Ya está por acabarse otra jornada en la práctica. El
momento del día que espero con tantas ansias: salir corriendo e irme a buscarte
a tu trabajo; luego pasamos a comprar las cosas para tomar once, pasamos a
buscar a la gatita en la casa de al lado para asegurarnos de que no se perdió y
la entramos con nosotros. Luego de eso,
luego de todo lo que paso en el día y todo lo que acabo de mencionar…llega ese
momento perfecto que no dura muchas horas. El momento en el que podemos
descansar al lado del otro. Siempre hacemos la misma rutina, pero al llegar a
la casa; ningún día es igual al anterior. A veces vemos las noticias, o una película
o una serie. Otras veces se nos pasa la hora regaloneando o simplemente
conversando. También hay veces en las que peleamos, esas veces no me gustan…pero
lo que si me gusta, es que nunca dura mucho rato y volvemos a estar bien.
Tantas veces luche por sentirme en mi hogar, que incluso
tampoco te quería aceptar a ti como mi hogar. Pero el tiempo paso, y mi hogar está
contigo. Quizás no aquí, ni allá…quizás donde terminemos en un año más.

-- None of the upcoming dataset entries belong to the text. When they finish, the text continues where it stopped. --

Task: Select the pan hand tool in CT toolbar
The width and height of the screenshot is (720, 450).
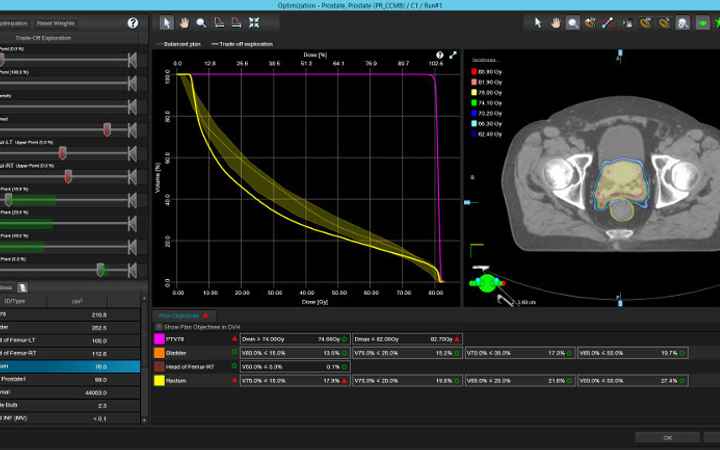Action: tap(555, 22)
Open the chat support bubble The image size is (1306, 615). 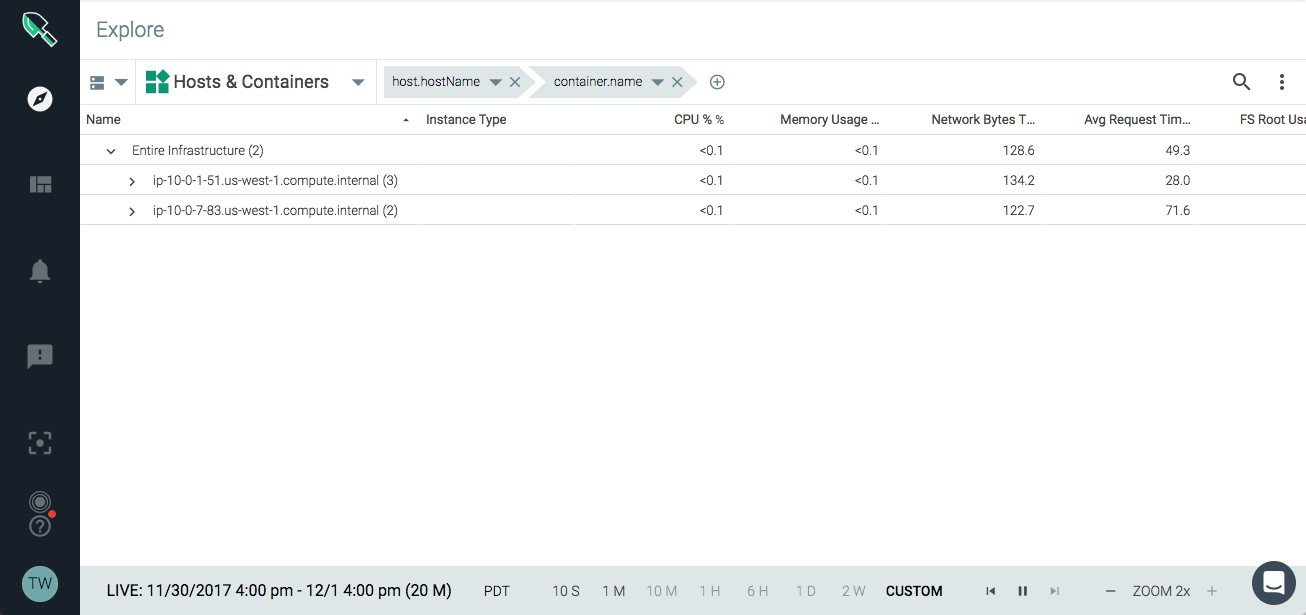click(1273, 581)
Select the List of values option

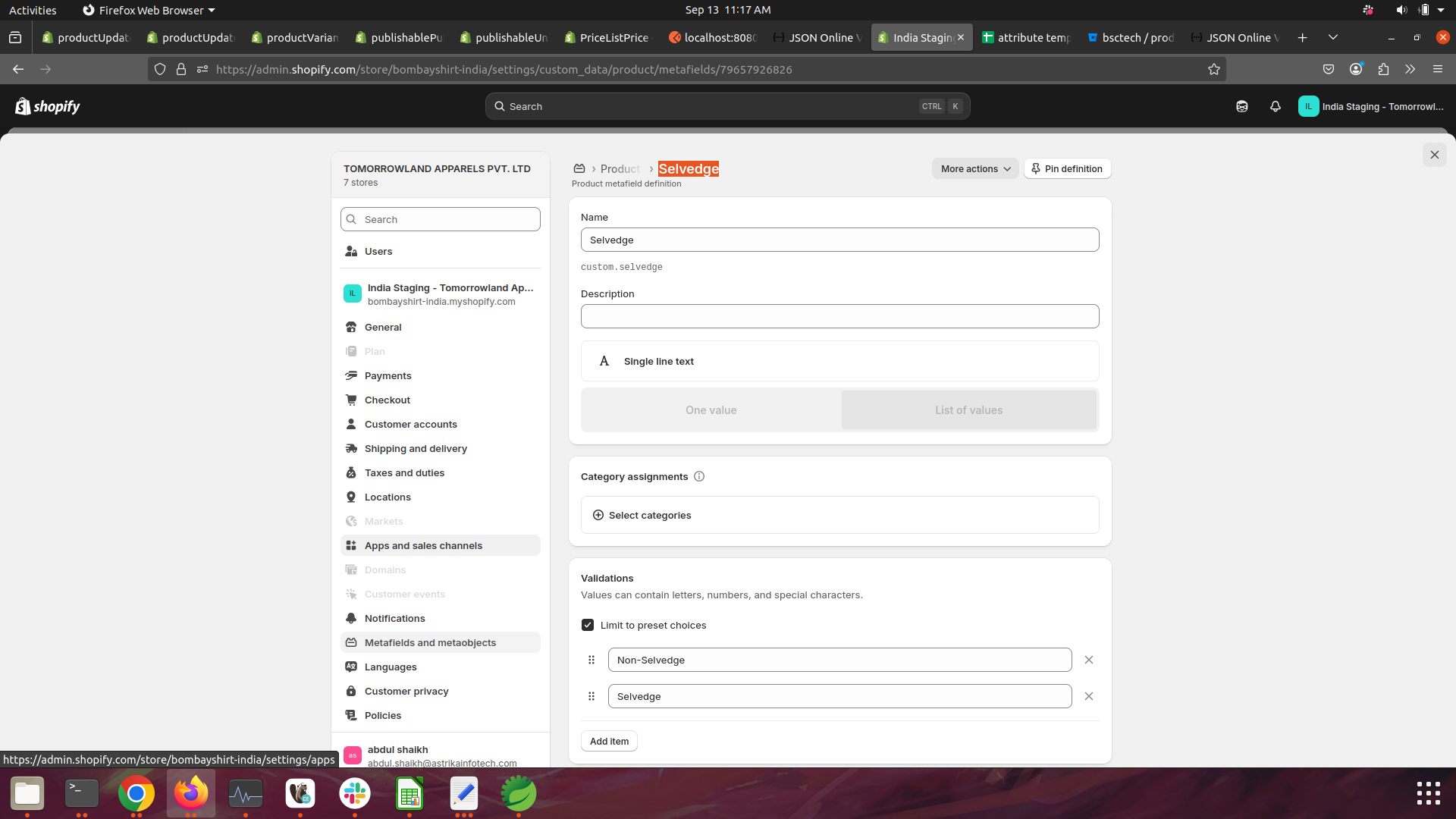(968, 410)
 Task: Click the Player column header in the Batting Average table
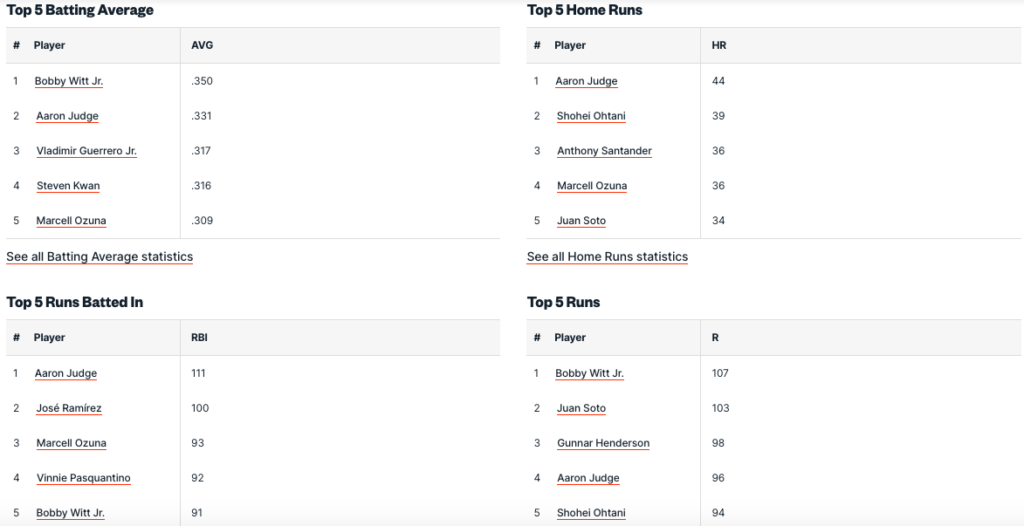point(49,45)
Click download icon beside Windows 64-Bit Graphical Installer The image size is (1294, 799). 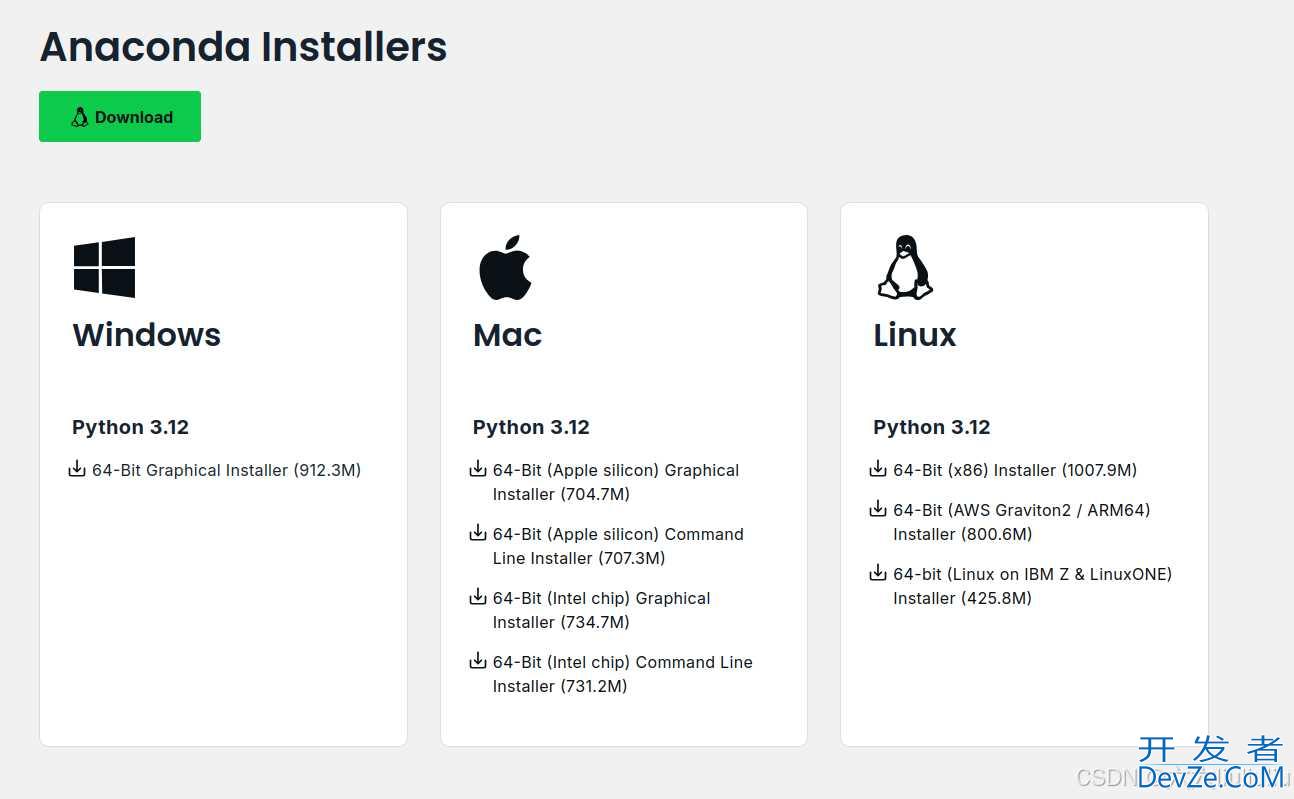tap(77, 469)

Porque
hoy comprendo, que mi hogar no está en una ciudad, mi hogar está a tu lado.
Gracias por tomar mi mano y ayudarme a crecer, gracias por
mirar en la misma dirección que yo, gracias por darme algo en que creer,
gracias por darme un hogar, gracias por levantarme en mis caídas, pero por
sobre todas las cosas; muchas gracias Alvi, por amarme.